At the Speed of Dark, Gabriel Akamo
Bad Betty Press, 2020 £6.00
Light, after dark days
Where were you when Joe Biden and Kamala Harris won the 2020 presidential election? I was reading Gabriel Akamo’s debut pamphlet, At the Speed of Dark. Reading these particular poems at this particular time seemed significant.
Gabriel Akamo is Nigerian-British and in his twenties. In fifteen poems, using a range of forms, he asks questions about his identity and heritage, his family and friendships, his relationship to God, and his relationship to his own body.
Mid-way through the pamphlet is a poem, the long title of which could be a subtitle for the whole collection: ‘on trying to write about blackness and being black as a black male author who doesn’t know what blackness is but feels it needs to be fire and relatable and relevant and personal’.

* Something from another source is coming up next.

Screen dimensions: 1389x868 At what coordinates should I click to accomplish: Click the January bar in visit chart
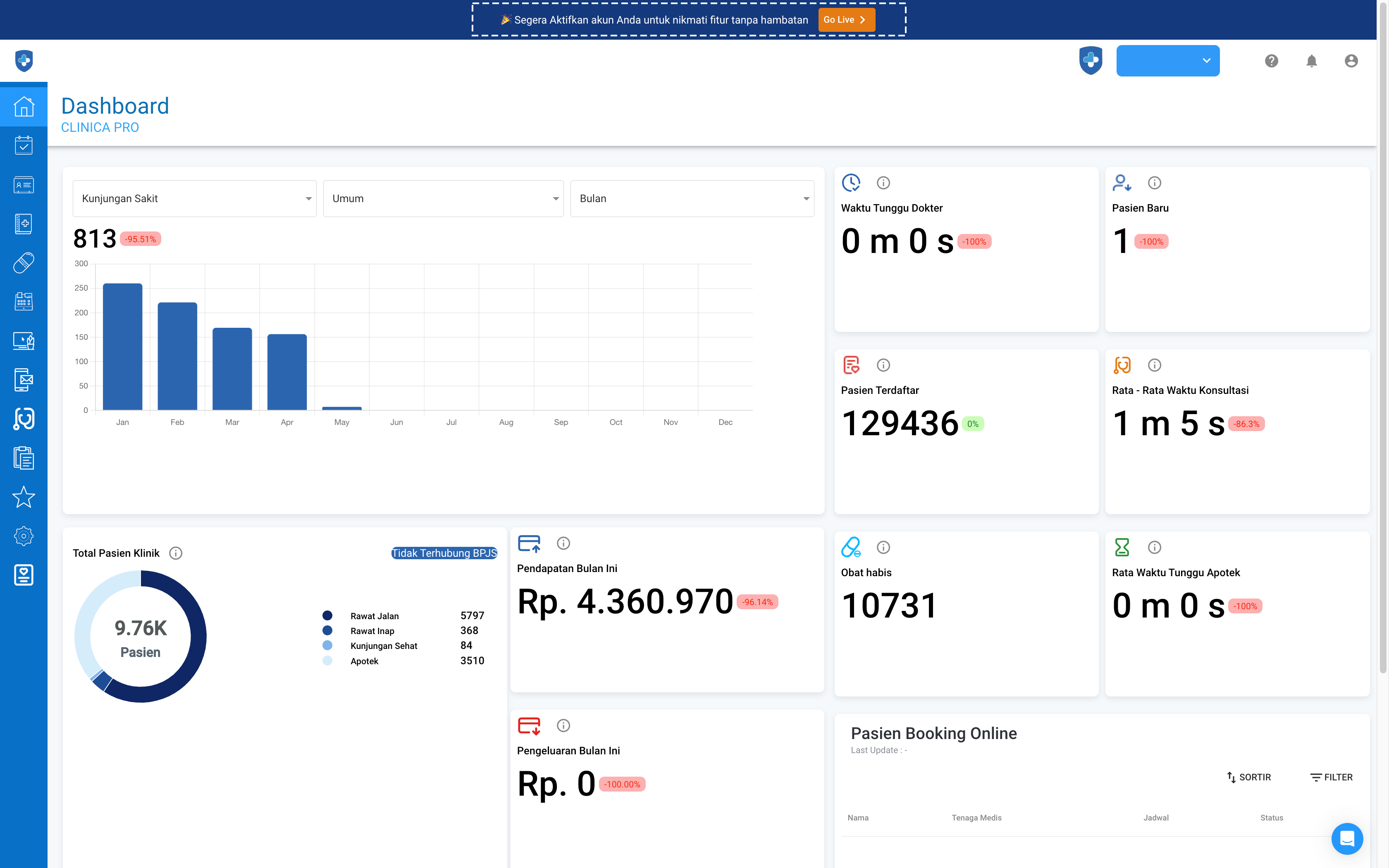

The poem draws us into a turmoil of 3am thoughts, a struggle:
to speak of something you are but never felt was yours
from day one
when trying to draw yourself
the black crayon never felt right
you’d reach for the brown one every time
The question, Who am I? is variously raised, as is Akamo’s religious faith. In ‘everything to eyelid’, he writes:
According to Omar, I’m always in
conversation with God
[…]
I’m learning to forgive myself, to
stop seeing this body as a mass of
unguided flesh.
In a beautifully tender poem, ‘Wu Tang Name: Lion Midnight’ (after Elizabeth Bishop’s ‘The Shampoo’) he writes:
Lion Midnight washes his hair
with eucalyptus and peppermint
[…]
He reflects
on all the things he has to do tomorrow,
messages he’s aired, the last time he was this soft,
the last pair of arms that properly carried his hair
and head
like this.
(If you’d like to know what a Wu Tang name is, google ‘Wu Tang Name Generator’ — here’s one link — to discover yours. I’ll keep mine to myself, if that’s OK!)
There’s a poem about winter taking and giving light; there’s a poem celebrating gospel music; there are links to Terrance Hayes… There’s so much more I could say about this (dare I say it?) cool pamphlet. It made me feel happy and hopeful.